Islington Tribune - by PETER GRUNER Published: 7 September 2007
Neighbours Linda Davies, Derek Smith and Pauline Stewart
Diners’ smoke gets up neighbours’ noses
Restaurant says car fumes are bigger nuisance
SMOKE from diners eating outside a Finsbury Park restaurant is wafting up into flats above, residents complained on Monday. They told an Islington Council licensing committee that on warm nights smoke from La Parisienne in Seven Sisters Road came up through air vents into their upstairs flats.
The residents were objecting to an application by the restaurant for a new licence to sell alcohol until 10pm.
Solicitor Linda Davies, who has lived in a flat above La Parisienne for 30 years, told the hearing that the owner had turned the former café into a restaurant which, she maintained, constituted a material change.
She complained about baking smells from 6am and noise and shouting when she got home at night.
Ms Davies said she was forced to breathe in smoke when diners sitting outside lit up cigarettes below her flat. “Since they banned smoking inside public premises in July, everyone is smoking outside,” she said. “I have certainly been aware of smoke in my flat and the same is true about my neighbours. “I consider it extremely ironic that a smoking ban designed to protect people in the workplace has the effect of increasing the amount of smoke that I, a non-smoker, am subject to.”
Other residents, including taxi driver Derek Smith and retired clerical worker Pauline Stewart, complained about noise.
Mr Smith said: “This is a residential area but you hear the TV and radio and the noise of people laughing often quite late at night. “The smoking when people are sitting at tables outside is always an irritant. We get the smoke coming up through our air vents.”
Speaking on behalf of the owner, solicitor Michael White said staff at La Parisienne had done all they could to minimise disturbance to neighbours.
Mr White added: “Sadly for Ms Davies, the area is a lot different and busier to what it was back in 1983. For example, some 300 languages are spoken in the vicinity. “As for smoke emanating from tables outside, you are far more likely to be breathing in the toxic fumes of cars and lorries than our those of our smokers.”
The committee agreed that alcohol could be served until 10pm but added a number of conditions.
They included the installation of CCTV inside the restaurant. Notices would also ask diners to leave in a quiet and orderly manner.

== Task details ==
Condense the paragraph of the article that begins "Ms Davies said she was forced" into a short bulleted list that keeps its main facts. The items have no connection to the article.

== Stored data ==
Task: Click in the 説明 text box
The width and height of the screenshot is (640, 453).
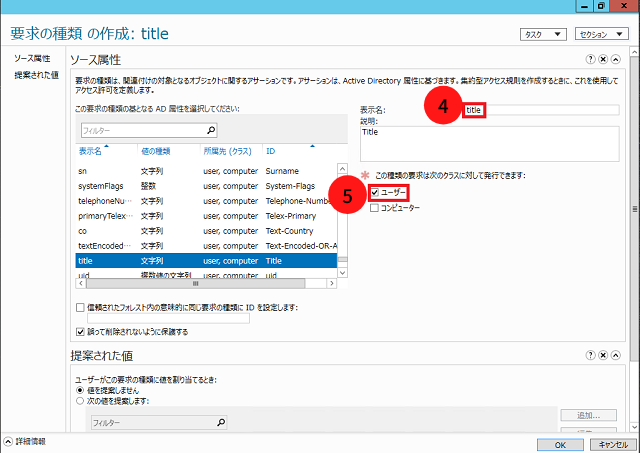Action: pos(489,141)
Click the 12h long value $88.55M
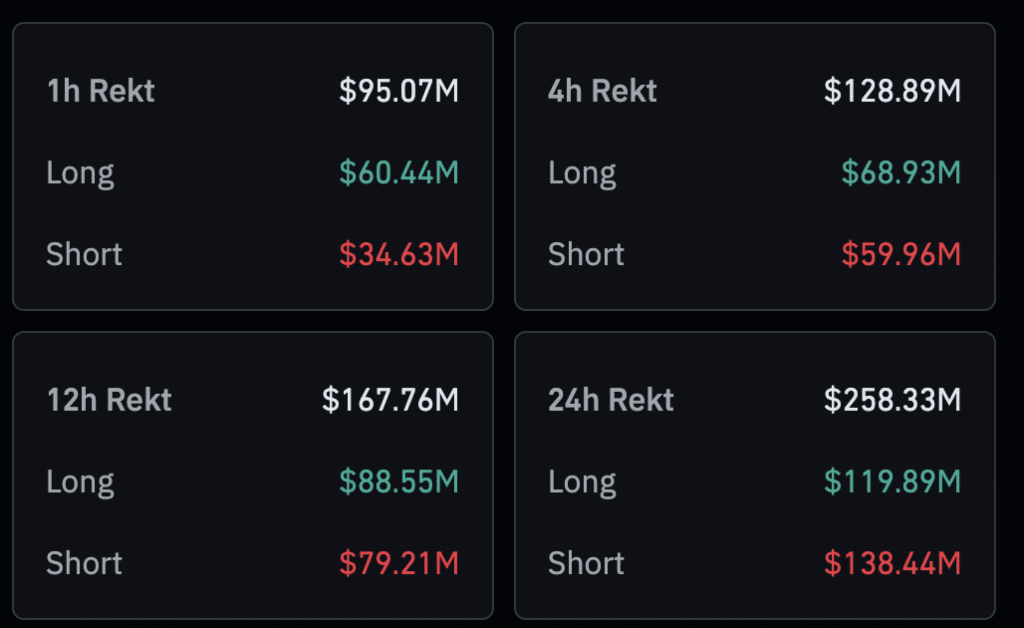The width and height of the screenshot is (1024, 628). 399,482
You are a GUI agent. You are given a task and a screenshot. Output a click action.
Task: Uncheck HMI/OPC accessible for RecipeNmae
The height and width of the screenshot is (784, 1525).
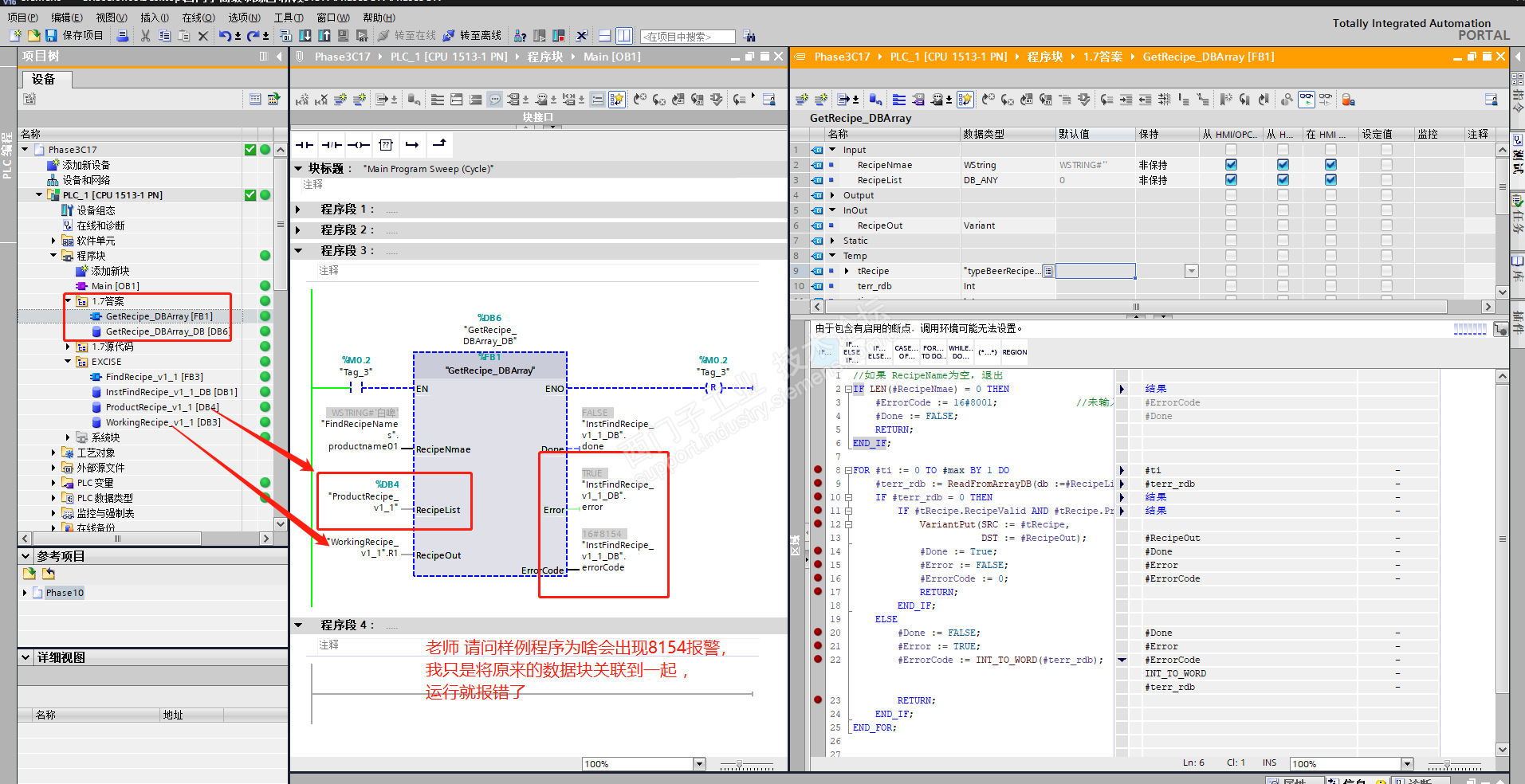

== Your solution ==
- Ms Davies said she had to breathe in smoke when diners sitting outside below her flat lit cigarettes.
- She said that since smoking was banned inside public premises in July, everyone smokes outside.
- She has noticed smoke in her flat, and so have her neighbors.
- As a non-smoker, she found it extremely ironic that a ban meant to protect people in the workplace has increased the smoke she is exposed to.